Football fatality

We were reminded of the potential risks of sport this weekend when Hull City player Ryan Mason suffered a serious head injury during the match against Chelsea.  The clash of heads with an opponent was purely accidental, but could easily have been life-threatening.  Medical attention was provided seconds after the incident, giving the injured player the best possible chance of recovery.

Spare a thought, then, for young Thomas Hogg, who, according to a marginal note by the Coroner, “came to his death owing to a fall in playing at football”.

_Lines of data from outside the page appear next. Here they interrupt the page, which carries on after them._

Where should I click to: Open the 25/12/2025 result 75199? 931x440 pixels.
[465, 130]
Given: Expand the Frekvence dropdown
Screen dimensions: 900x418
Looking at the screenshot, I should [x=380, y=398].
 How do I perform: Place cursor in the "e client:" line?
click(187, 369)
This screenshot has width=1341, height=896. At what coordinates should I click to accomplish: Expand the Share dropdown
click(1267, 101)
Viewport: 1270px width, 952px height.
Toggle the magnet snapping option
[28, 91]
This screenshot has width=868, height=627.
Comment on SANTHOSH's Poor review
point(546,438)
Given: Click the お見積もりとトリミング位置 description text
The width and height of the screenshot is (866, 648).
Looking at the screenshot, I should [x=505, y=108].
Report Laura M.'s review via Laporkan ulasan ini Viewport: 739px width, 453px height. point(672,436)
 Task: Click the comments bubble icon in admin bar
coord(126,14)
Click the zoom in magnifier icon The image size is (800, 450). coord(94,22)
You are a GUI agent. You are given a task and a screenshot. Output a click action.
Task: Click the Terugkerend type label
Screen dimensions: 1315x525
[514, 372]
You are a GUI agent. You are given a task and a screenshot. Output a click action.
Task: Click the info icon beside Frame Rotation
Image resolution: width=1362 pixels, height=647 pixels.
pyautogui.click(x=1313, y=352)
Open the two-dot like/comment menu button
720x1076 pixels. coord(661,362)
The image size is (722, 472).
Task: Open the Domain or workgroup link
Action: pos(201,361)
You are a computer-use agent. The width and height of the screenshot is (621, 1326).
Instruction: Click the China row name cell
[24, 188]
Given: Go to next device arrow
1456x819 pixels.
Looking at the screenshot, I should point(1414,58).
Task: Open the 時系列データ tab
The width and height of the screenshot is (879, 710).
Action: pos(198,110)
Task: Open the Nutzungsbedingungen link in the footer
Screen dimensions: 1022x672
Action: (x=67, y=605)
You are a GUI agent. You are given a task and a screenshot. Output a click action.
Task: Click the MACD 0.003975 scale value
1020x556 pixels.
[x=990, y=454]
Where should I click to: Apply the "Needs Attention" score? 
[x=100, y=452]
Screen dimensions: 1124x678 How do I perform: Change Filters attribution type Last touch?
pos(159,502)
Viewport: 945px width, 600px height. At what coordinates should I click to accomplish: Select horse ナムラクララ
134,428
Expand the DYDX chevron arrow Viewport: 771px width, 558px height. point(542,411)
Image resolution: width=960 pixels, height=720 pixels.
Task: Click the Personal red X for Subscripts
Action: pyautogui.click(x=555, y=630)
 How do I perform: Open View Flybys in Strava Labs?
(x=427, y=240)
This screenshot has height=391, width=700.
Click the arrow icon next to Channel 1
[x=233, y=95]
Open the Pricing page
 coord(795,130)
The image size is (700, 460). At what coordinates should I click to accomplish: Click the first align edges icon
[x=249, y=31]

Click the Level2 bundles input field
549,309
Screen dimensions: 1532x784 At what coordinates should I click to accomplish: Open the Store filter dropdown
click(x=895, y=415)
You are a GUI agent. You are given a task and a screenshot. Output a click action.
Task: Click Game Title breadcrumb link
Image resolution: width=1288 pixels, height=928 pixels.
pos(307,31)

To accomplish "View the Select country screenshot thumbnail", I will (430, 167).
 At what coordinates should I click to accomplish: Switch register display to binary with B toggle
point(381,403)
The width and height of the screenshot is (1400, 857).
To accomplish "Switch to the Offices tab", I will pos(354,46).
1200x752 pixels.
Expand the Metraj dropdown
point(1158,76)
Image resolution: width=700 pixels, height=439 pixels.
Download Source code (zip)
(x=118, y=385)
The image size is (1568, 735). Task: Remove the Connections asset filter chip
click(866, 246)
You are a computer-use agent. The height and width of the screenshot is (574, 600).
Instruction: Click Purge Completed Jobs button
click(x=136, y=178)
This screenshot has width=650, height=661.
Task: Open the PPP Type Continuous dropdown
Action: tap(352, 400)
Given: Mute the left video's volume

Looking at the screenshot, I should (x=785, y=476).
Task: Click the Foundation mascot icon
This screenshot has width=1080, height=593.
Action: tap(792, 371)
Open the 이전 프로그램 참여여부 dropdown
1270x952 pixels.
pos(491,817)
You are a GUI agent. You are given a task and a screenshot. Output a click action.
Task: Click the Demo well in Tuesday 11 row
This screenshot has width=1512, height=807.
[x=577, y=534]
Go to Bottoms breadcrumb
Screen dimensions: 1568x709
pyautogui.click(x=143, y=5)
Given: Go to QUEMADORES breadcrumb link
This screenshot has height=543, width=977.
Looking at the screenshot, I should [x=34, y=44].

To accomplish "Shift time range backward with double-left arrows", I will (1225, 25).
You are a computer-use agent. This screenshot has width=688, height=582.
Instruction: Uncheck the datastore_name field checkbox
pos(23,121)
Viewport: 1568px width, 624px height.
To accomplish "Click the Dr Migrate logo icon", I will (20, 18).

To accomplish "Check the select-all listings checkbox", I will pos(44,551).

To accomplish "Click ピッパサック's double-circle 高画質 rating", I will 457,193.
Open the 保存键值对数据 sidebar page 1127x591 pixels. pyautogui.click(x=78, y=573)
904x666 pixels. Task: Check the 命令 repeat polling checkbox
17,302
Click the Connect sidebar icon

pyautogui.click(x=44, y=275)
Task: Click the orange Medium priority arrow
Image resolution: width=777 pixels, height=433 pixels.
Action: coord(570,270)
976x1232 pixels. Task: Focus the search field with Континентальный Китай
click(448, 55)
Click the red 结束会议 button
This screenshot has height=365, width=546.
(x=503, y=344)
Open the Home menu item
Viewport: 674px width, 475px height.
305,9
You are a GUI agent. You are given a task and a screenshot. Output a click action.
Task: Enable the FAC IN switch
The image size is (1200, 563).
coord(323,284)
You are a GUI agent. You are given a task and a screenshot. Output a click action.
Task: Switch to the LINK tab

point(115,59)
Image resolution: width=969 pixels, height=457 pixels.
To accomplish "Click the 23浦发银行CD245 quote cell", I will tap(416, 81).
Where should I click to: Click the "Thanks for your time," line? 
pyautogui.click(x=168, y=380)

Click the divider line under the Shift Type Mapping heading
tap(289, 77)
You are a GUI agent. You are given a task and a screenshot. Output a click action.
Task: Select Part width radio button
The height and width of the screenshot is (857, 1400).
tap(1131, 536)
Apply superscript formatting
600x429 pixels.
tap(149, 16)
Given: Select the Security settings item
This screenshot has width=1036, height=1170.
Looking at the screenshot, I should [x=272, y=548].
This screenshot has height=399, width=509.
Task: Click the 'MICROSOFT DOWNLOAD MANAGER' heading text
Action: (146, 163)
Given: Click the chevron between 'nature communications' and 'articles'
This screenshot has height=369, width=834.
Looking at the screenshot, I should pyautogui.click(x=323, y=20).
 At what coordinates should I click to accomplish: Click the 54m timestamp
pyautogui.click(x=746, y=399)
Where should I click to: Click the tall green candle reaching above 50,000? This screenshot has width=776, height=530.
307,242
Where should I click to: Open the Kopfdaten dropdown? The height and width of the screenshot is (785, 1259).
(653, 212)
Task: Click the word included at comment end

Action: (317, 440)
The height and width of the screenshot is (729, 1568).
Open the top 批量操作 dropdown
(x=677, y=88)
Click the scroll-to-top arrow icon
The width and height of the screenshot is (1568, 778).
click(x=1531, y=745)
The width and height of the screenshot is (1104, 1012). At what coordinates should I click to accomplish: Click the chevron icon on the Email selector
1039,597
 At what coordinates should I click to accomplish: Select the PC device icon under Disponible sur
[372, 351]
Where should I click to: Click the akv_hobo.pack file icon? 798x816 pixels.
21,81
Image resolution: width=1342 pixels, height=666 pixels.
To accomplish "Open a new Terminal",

From the parish register for Measham, Derbyshire, 8 Apr 1832.

I am not sure how Thomas fits into my tree, but he is bound to have been related in some way to my second great grandmother Dorothy Hogg.  I have not yet been able to find out exactly how Thomas came to be injured – no slo-mo replays back then, but the presence of anyone able to provide effective medical assistance would have been a matter of chance.  Even if a doctor had been present, his knowledge of head trauma would have been vanishingly small in comparison to the people present at Stamford Bridge, the Chelsea ground, where the medical team were able to administer oxygen, and to deploy equipment to immobilise the casualty.  He was then rushed to hospital, where he underwent an emergency operation to address bleeding of the brain.  Thomas would have had none of that.